* WHAT YOU HAVE TO DO: Output every line of the material exactly.

* DATA TO USE:
--

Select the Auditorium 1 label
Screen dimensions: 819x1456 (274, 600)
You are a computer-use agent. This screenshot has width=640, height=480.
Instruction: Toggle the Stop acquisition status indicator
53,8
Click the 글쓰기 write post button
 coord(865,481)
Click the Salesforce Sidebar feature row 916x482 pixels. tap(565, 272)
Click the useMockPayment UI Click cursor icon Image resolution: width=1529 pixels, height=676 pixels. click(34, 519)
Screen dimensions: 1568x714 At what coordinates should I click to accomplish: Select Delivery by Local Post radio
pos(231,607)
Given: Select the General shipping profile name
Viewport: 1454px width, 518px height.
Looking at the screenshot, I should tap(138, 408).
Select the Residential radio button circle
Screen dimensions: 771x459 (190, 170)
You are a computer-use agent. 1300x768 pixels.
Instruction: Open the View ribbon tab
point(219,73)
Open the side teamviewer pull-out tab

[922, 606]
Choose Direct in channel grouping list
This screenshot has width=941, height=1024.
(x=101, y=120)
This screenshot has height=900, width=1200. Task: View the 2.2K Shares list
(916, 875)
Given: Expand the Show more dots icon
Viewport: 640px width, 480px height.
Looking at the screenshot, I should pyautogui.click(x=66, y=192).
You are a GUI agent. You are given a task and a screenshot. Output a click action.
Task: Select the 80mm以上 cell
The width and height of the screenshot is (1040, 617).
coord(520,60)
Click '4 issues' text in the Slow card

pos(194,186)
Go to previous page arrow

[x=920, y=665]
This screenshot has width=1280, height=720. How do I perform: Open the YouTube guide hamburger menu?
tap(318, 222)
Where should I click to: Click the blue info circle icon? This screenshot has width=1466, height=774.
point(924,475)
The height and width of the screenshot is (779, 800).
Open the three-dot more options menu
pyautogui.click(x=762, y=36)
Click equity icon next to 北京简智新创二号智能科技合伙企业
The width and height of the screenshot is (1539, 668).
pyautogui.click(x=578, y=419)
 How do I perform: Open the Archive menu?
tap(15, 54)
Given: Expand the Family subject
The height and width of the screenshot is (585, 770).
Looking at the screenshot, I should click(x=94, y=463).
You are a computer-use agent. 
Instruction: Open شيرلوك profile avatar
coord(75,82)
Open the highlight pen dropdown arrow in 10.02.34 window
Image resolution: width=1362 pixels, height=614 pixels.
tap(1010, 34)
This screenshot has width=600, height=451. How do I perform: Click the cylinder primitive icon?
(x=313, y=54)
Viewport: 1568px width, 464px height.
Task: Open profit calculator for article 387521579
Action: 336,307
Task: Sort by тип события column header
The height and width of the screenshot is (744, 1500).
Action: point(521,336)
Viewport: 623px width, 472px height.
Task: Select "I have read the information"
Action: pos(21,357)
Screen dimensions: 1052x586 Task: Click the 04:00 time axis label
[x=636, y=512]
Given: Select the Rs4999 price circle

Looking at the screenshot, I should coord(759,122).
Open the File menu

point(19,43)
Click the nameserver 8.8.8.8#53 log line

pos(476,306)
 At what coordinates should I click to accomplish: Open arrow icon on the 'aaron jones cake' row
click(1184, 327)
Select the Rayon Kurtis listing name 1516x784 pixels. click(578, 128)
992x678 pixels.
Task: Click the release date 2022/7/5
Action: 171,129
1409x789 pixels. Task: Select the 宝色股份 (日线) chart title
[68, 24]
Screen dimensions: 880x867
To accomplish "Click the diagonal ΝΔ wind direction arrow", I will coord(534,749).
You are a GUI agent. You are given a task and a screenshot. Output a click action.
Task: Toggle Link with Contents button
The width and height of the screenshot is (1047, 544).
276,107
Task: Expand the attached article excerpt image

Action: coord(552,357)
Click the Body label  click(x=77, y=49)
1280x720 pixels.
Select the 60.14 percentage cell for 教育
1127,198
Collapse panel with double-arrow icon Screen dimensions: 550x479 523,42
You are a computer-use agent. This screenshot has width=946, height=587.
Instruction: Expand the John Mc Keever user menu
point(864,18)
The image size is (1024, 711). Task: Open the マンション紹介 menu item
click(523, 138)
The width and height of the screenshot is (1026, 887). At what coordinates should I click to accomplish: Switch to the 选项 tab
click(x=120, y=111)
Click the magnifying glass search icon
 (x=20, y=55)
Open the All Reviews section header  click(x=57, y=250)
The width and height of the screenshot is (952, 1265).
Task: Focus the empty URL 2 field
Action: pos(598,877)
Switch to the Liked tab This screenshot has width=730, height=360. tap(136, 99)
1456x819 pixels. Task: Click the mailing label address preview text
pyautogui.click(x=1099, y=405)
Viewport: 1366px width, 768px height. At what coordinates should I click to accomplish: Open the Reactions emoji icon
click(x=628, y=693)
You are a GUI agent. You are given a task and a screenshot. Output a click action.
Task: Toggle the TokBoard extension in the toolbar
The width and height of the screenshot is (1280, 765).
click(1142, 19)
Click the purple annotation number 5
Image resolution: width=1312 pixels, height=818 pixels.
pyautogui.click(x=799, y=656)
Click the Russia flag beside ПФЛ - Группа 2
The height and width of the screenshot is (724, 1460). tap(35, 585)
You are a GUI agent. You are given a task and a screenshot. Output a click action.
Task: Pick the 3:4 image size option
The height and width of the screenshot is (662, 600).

--

* OUTPUT FOR THIS EXERCISE:
Select the Auditorium 1 label
Screen dimensions: 819x1456 (274, 600)
You are a computer-use agent. This screenshot has width=640, height=480.
Instruction: Toggle the Stop acquisition status indicator
53,8
Click the 글쓰기 write post button
 coord(865,481)
Click the Salesforce Sidebar feature row 916x482 pixels. tap(565, 272)
Click the useMockPayment UI Click cursor icon Image resolution: width=1529 pixels, height=676 pixels. click(34, 519)
Screen dimensions: 1568x714 At what coordinates should I click to accomplish: Select Delivery by Local Post radio
pos(231,607)
Given: Select the General shipping profile name
Viewport: 1454px width, 518px height.
Looking at the screenshot, I should tap(138, 408).
Select the Residential radio button circle
Screen dimensions: 771x459 (190, 170)
You are a computer-use agent. 1300x768 pixels.
Instruction: Open the View ribbon tab
point(219,73)
Open the side teamviewer pull-out tab

[922, 606]
Choose Direct in channel grouping list
This screenshot has width=941, height=1024.
(x=101, y=120)
This screenshot has height=900, width=1200. Task: View the 2.2K Shares list
(916, 875)
Given: Expand the Show more dots icon
Viewport: 640px width, 480px height.
Looking at the screenshot, I should pyautogui.click(x=66, y=192).
You are a GUI agent. You are given a task and a screenshot. Output a click action.
Task: Select the 80mm以上 cell
The width and height of the screenshot is (1040, 617).
coord(520,60)
Click '4 issues' text in the Slow card

pos(194,186)
Go to previous page arrow

[x=920, y=665]
This screenshot has width=1280, height=720. How do I perform: Open the YouTube guide hamburger menu?
tap(318, 222)
Where should I click to: Click the blue info circle icon? This screenshot has width=1466, height=774.
point(924,475)
The height and width of the screenshot is (779, 800).
Open the three-dot more options menu
pyautogui.click(x=762, y=36)
Click equity icon next to 北京简智新创二号智能科技合伙企业
The width and height of the screenshot is (1539, 668).
pyautogui.click(x=578, y=419)
 How do I perform: Open the Archive menu?
tap(15, 54)
Given: Expand the Family subject
The height and width of the screenshot is (585, 770).
Looking at the screenshot, I should click(x=94, y=463).
You are a computer-use agent. 
Instruction: Open شيرلوك profile avatar
coord(75,82)
Open the highlight pen dropdown arrow in 10.02.34 window
Image resolution: width=1362 pixels, height=614 pixels.
tap(1010, 34)
This screenshot has width=600, height=451. How do I perform: Click the cylinder primitive icon?
(x=313, y=54)
Viewport: 1568px width, 464px height.
Task: Open profit calculator for article 387521579
Action: 336,307
Task: Sort by тип события column header
The height and width of the screenshot is (744, 1500).
Action: point(521,336)
Viewport: 623px width, 472px height.
Task: Select "I have read the information"
Action: pos(21,357)
Screen dimensions: 1052x586 Task: Click the 04:00 time axis label
[x=636, y=512]
Given: Select the Rs4999 price circle

Looking at the screenshot, I should coord(759,122).
Open the File menu

point(19,43)
Click the nameserver 8.8.8.8#53 log line

pos(476,306)
 At what coordinates should I click to accomplish: Open arrow icon on the 'aaron jones cake' row
click(1184, 327)
Select the Rayon Kurtis listing name 1516x784 pixels. click(578, 128)
992x678 pixels.
Task: Click the release date 2022/7/5
Action: 171,129
1409x789 pixels. Task: Select the 宝色股份 (日线) chart title
[68, 24]
Screen dimensions: 880x867
To accomplish "Click the diagonal ΝΔ wind direction arrow", I will coord(534,749).
You are a GUI agent. You are given a task and a screenshot. Output a click action.
Task: Toggle Link with Contents button
The width and height of the screenshot is (1047, 544).
276,107
Task: Expand the attached article excerpt image

Action: coord(552,357)
Click the Body label  click(x=77, y=49)
1280x720 pixels.
Select the 60.14 percentage cell for 教育
1127,198
Collapse panel with double-arrow icon Screen dimensions: 550x479 523,42
You are a computer-use agent. This screenshot has width=946, height=587.
Instruction: Expand the John Mc Keever user menu
point(864,18)
The image size is (1024, 711). Task: Open the マンション紹介 menu item
click(523, 138)
The width and height of the screenshot is (1026, 887). At what coordinates should I click to accomplish: Switch to the 选项 tab
click(x=120, y=111)
Click the magnifying glass search icon
 (x=20, y=55)
Open the All Reviews section header  click(x=57, y=250)
The width and height of the screenshot is (952, 1265).
Task: Focus the empty URL 2 field
Action: pos(598,877)
Switch to the Liked tab This screenshot has width=730, height=360. tap(136, 99)
1456x819 pixels. Task: Click the mailing label address preview text
pyautogui.click(x=1099, y=405)
Viewport: 1366px width, 768px height. At what coordinates should I click to accomplish: Open the Reactions emoji icon
click(x=628, y=693)
You are a GUI agent. You are given a task and a screenshot. Output a click action.
Task: Toggle the TokBoard extension in the toolbar
The width and height of the screenshot is (1280, 765).
click(1142, 19)
Click the purple annotation number 5
Image resolution: width=1312 pixels, height=818 pixels.
pyautogui.click(x=799, y=656)
Click the Russia flag beside ПФЛ - Группа 2
The height and width of the screenshot is (724, 1460). tap(35, 585)
You are a GUI agent. You are given a task and a screenshot. Output a click action.
Task: Pick the 3:4 image size option
The height and width of the screenshot is (662, 600).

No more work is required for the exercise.